Ethical statements and serum storage

The prospective study was approved by in accordance with the Institutional Ethics Committee guidelines, Italian law and the Declaration of Helsinki, and was approved by the Ethics Committee of University of Campania “Luigi Vanvitelli” - Azienda Ospedaliera Universitaria “Luigi Vanvitelli” - AORN “Ospedali dei Colli” (Approval number: 25445/2021). All participants provided informed consent before their inclusion. Regarding the data showcased in this research, the procedure for processing serum samples was as follows: Blood samples, each 5 mL, both from healthy volunteers and LCa patients were collected using heparin and serum-separating tubes. The inclusion criteria for LCa patients involved a confirmed histopathological diagnosis, with no restrictions on disease stage to capture a comprehensive range of cancer progression. Exclusion criteria included prior chemotherapy or radiotherapy, ensuring that the exosomal profile was not influenced by treatment.

Dataset description

Our patients’ cohort was composed of 30 LCa patients, ranging from early to advanced stages of the disease, and 20 age-matched healthy volunteers. The LCa patients included various subtypes of laryngeal carcinoma, reflecting the heterogeneity of this cancer type. Patients’ data including sex, age, TNM, Grade, alcohol and smoke abuse were collected, providing a robust foundation for correlating exosomal epitope expressions with disease characteristics. In detail, our patients were mainly males (27 out of 30), with ages ranging from 51 to 74 years, with a median age of 60 years. Regarding TNM, 2 out of 30 had a T1 clinical/pathological scoring, 8 out of 30 T2, 9 out of 30 T3 and 9 out of 30 T4. 15 out of 30 showed no lymph node involvement while 2 out of 30 had N1, 9 out of 30 N2 and 2 out of 30 N3 involvement at pathological staging. 4 patients out of 30 experienced a relapse, while only 3 patients experienced metastasis (Table 1).

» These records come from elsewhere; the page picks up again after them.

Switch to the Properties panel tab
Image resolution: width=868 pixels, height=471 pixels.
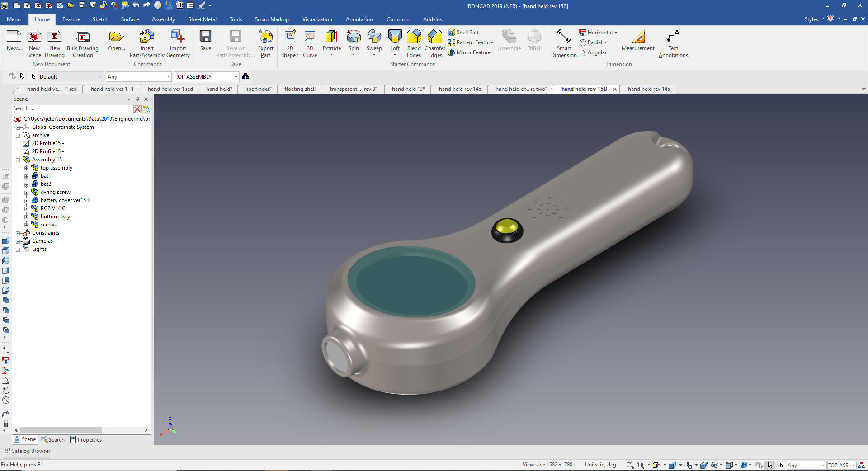(86, 440)
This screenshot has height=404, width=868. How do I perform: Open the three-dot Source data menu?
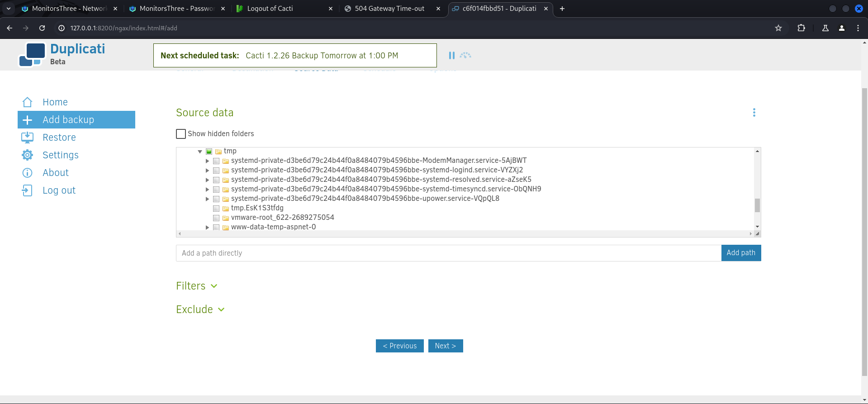pyautogui.click(x=754, y=113)
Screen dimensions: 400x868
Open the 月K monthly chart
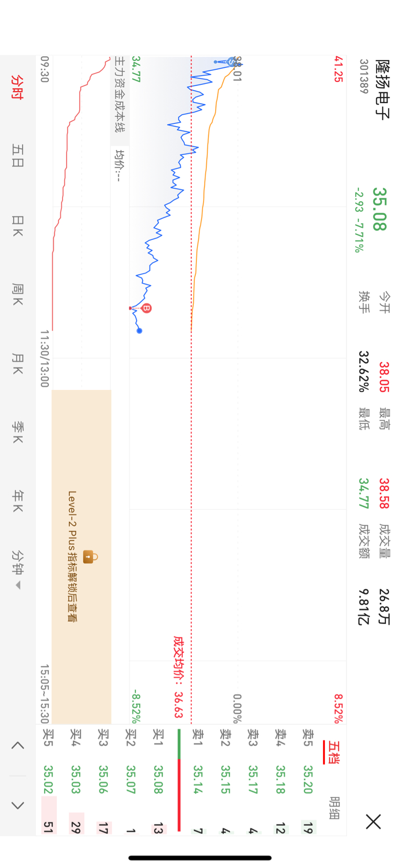point(18,364)
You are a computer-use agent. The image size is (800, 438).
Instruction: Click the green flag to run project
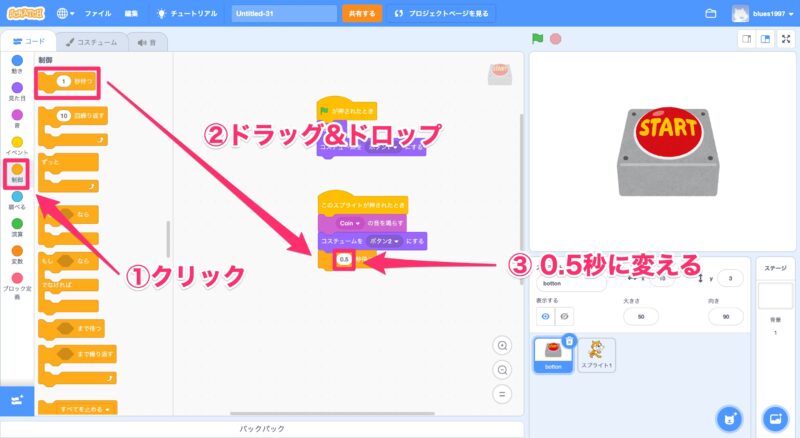click(x=538, y=39)
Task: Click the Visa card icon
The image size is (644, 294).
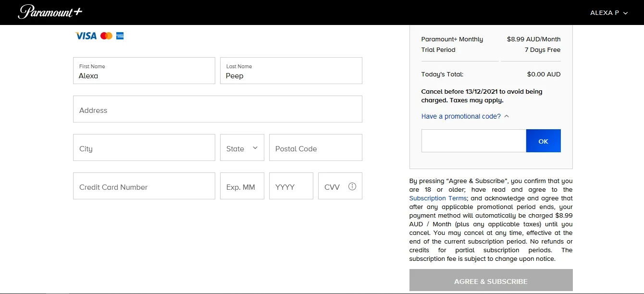Action: (86, 36)
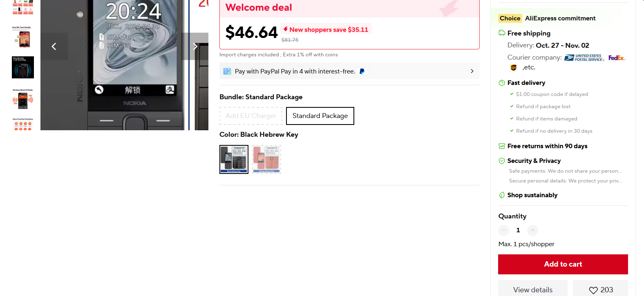This screenshot has height=296, width=644.
Task: Select the Voice Recorder thumbnail image
Action: point(23,67)
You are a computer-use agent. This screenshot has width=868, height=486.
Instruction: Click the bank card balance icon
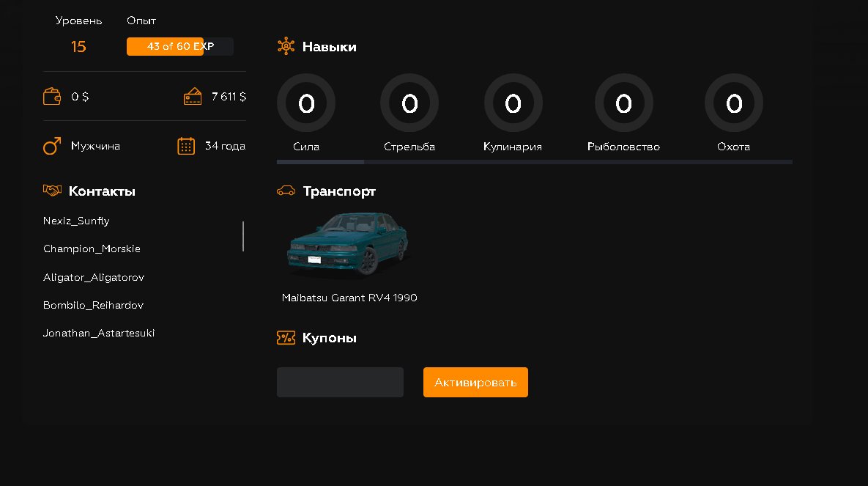193,97
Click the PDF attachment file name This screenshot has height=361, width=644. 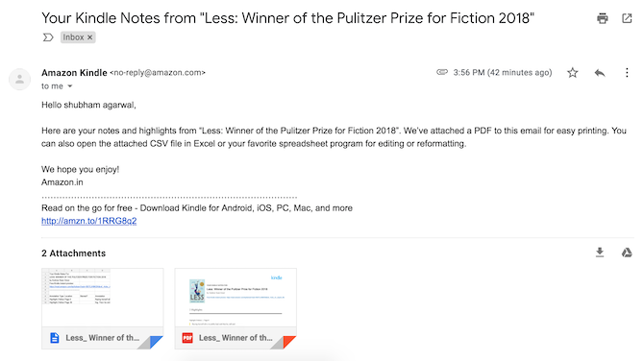click(x=235, y=338)
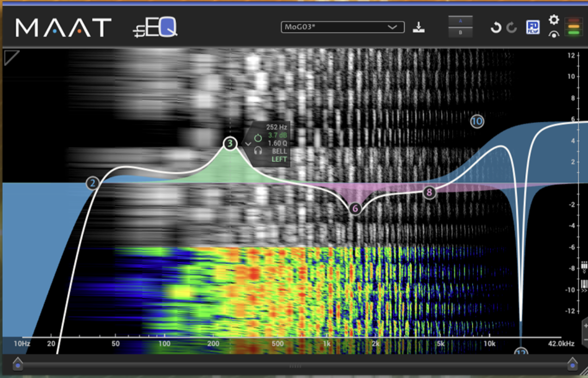Screen dimensions: 588x378
Task: Click the redo arrow icon
Action: tap(511, 28)
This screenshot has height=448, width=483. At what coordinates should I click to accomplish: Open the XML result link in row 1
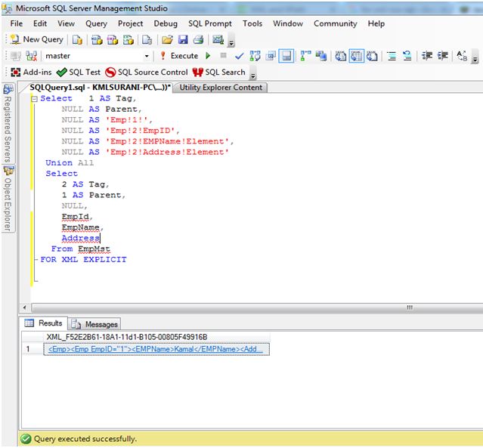[x=155, y=349]
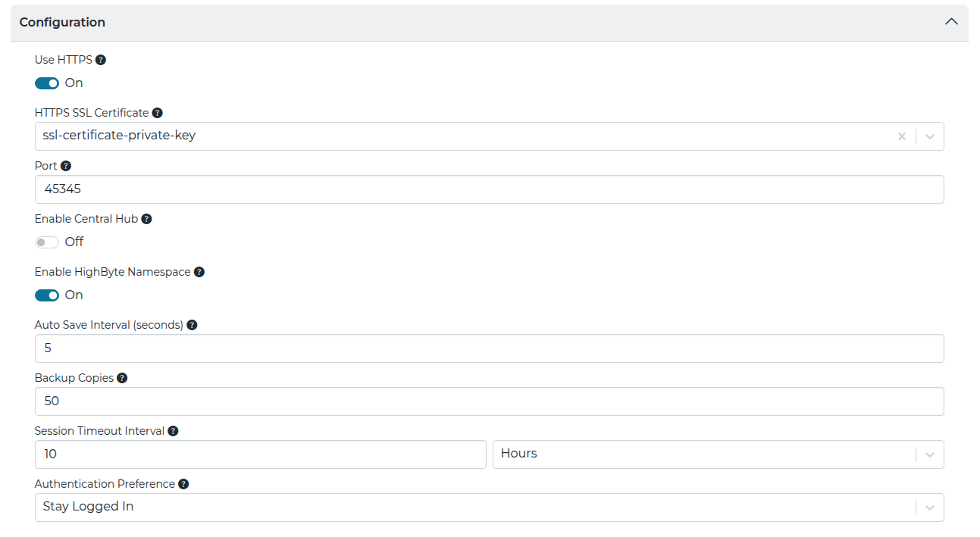This screenshot has height=537, width=980.
Task: Click the Enable HighByte Namespace help icon
Action: [199, 271]
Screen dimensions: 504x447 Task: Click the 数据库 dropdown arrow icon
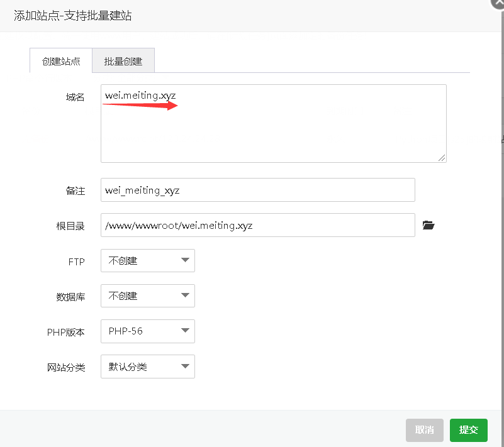(x=186, y=295)
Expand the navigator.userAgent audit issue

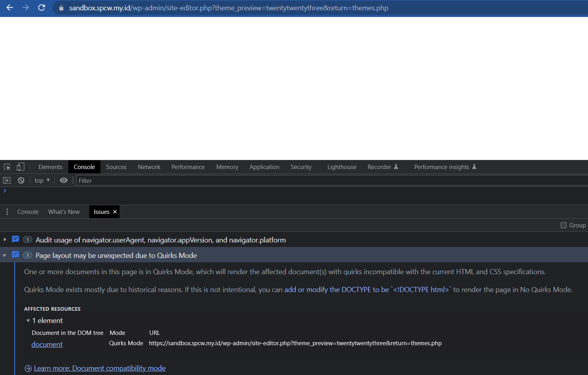coord(4,240)

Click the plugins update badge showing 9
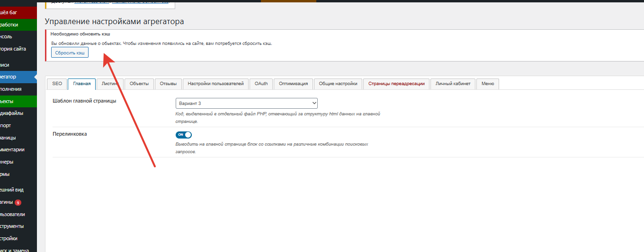point(18,202)
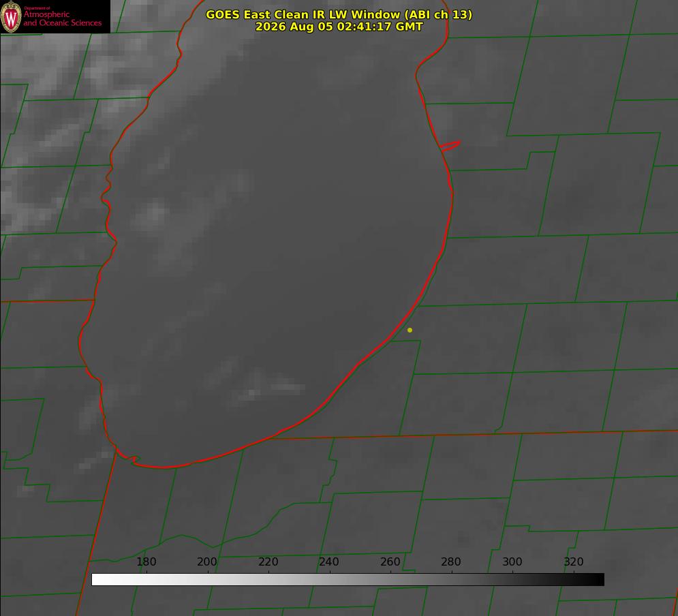
Task: Click the 280 colorbar tick label
Action: (x=451, y=561)
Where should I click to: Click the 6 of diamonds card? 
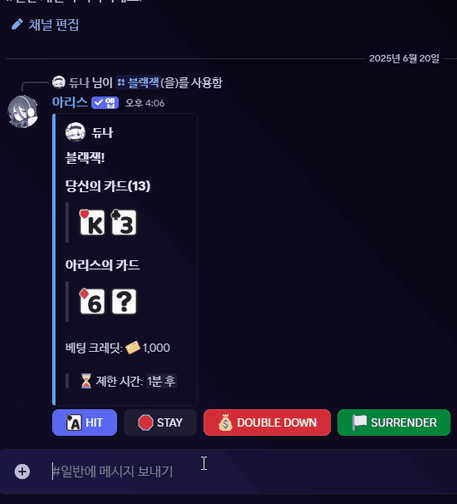[92, 301]
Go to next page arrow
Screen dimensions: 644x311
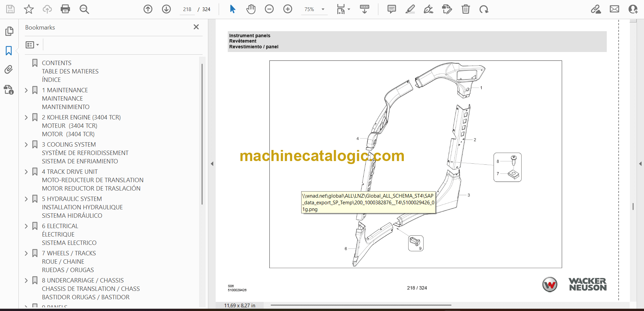[166, 9]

Table 1 Dataset description

Exosomes extraction from patients’ serum

The isolation of exosomes is performed by positive selection using MicroBeads recognizing the tetraspanin proteins CD63 using The Exosome Isolation Kit (Miltenyi Biotec, Bergisch-Gladbach, Germany) according to the manufacturer’s protocol. Briefly, EVs were magnetically labeled during a short incubation period. The labeled EVs were loaded onto a \(\upmu\) Column (Miltenyi Biotec, Bergisch-Gladbach, Germany), which was placed in the magnetic field of a \(\upmu\)MACS\(^{\textrm{TM}}\) Separator (Miltenyi Biotec, Bergisch-Gladbach, Germany). The magnetically labeled EVs were retained within the column, while the unlabeled vesicles and cell components ran through the column. After removing the column from the magnetic field, the intact EVs were collected by elution with Isolation Buffer. Serum samples from both LCa patients and healthy volunteers (1 mL volume, diluted 1:1 with PBS) were incubated with a buffer containing CD63 binding beads. This choice was motivated by CD63’s abundant expression on the exosomal surface, facilitating efficient capture and isolation. The process was optimized to enhance yield and purity. Portions of the eluted exosomes were then quantified for comparative characterization across samples from both groups.

Exosomes quantification

Eluted exosome fraction was quantified by global protein content to uniform the input between all samples for subsequent epitope characterization. Briefly, we lysed (Lysis buffer composition:) 20 μL of the exosome fraction and quantified the protein absorbance using Bio-Rad Protein Assay (Bio-Rad Laboratories, Inc., California, USA) through spectrometer at 595 nm wavelength. We proceeded to compare obtained protein values with a fixed concentration BSA Standard curve (Thermo Fisher Scientific, Massachusetts, USA) and we took into account the Lysis buffer intrinsic absorbance by subtracting it from the final value obtained.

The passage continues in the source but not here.